Una biografia che ripercorre l’esperienza politica e umana del sindaco di Pagani (Sa), ucciso dalla camorra l’11 dicembre 1980, rimasta finora sostanzialmente – e inspiegabilmente – inedita, ma ricostruita accanitamente, con puntualità estrema, da storico, qual è l’autore Marcello Ravveduto. E però con la capacità di allargare il fascio di luce del racconto a coprire un intero territorio e molte vicende d’interesse nazionale (l’affermarsi del potere camorristico, la tragedia del sisma dell’Irpinia, lo scontro sulla legge sul divorzio…).

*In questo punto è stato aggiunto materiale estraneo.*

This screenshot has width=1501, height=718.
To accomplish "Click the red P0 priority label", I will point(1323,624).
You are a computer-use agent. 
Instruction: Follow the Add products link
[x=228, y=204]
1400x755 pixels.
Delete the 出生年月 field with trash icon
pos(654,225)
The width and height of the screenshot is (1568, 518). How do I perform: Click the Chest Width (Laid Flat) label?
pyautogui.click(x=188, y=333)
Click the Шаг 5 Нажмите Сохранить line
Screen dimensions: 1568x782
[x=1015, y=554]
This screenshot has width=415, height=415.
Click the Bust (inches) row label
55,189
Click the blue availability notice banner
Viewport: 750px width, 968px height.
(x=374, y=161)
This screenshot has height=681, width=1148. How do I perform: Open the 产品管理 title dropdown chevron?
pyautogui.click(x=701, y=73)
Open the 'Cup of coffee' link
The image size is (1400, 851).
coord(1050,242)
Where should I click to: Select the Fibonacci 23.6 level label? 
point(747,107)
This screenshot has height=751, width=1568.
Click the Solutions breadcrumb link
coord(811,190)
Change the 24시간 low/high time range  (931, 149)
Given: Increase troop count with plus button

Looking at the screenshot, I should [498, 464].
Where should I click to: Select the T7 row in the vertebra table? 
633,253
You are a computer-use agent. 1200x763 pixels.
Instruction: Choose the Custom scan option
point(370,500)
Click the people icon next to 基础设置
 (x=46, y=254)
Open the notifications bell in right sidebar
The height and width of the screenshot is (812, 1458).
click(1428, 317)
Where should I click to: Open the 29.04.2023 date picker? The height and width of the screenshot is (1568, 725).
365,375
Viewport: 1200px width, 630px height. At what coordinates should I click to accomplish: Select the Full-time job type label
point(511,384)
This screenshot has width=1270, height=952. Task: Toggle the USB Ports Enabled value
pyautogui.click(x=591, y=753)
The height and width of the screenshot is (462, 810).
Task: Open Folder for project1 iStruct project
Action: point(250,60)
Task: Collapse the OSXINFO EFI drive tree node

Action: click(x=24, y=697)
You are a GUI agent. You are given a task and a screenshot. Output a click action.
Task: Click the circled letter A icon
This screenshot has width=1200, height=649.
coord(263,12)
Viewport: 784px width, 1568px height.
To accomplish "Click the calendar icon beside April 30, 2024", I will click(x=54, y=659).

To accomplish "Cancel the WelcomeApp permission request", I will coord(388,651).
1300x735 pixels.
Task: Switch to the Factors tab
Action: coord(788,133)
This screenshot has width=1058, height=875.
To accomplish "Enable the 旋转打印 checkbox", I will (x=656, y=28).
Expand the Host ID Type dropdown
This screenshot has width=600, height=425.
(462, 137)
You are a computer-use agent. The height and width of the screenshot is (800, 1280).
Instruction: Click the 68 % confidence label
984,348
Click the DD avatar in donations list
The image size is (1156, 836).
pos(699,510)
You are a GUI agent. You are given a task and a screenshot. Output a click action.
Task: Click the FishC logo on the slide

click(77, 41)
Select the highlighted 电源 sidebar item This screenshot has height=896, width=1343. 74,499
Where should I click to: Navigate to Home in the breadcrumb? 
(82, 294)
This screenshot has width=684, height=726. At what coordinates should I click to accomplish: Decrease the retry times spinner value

I protagonisti del racconto, che cresce d’intensità fino all’omicidio, sono infatti sempre almeno due. In primis Marcello Torre, “Democristiano indipendente” – come scrive Nando dalla Chiesa –, inizialmente avvocato anche di camorristi, capace di difendere la legge sul divorzio in contrasto con la corrente fanfaniana, maggioritaria nel suo partito, e, da politico locale, di frapporsi alla brama di accaparrarsi da subito una posizione di rilievo nell’impegno di ricostruzione per il dopo terremoto (23 novembre 1980, 2.735 morti e 8.850 feriti). E poi una terra dove le sparatorie e i delitti, che insanguinano Pagani e la regione, segnano l’ascesa di Raffaele Cutolo, trasformandola in un “Far West”– 1527 omicidi in Campania tra il 1970 e i primi anni Ottanta –; una terra che dopo il sisma viene inondata di finanziamenti pubblici (50 mila miliardi di lire), creando un’emergenza infinita (nel 1990 ancora 28.500 sfollati) e alimentando l’appetito smodato dei boss, per aver ostacolato il quale viene decisa definitivamente la fine del “sindaco gentile”.
«La vita di Marcello Torre – ricorda ancora don Ciotti – viene troncata la mattina dell’11 dicembre 1980, dopo che ha passato giorni e notti tra la sua gente, a gestire i soccorsi, a distribuire cibo e coperte. La mafia uccide una persona troppo libera per essere manipolata o anche solo “indirizzata”».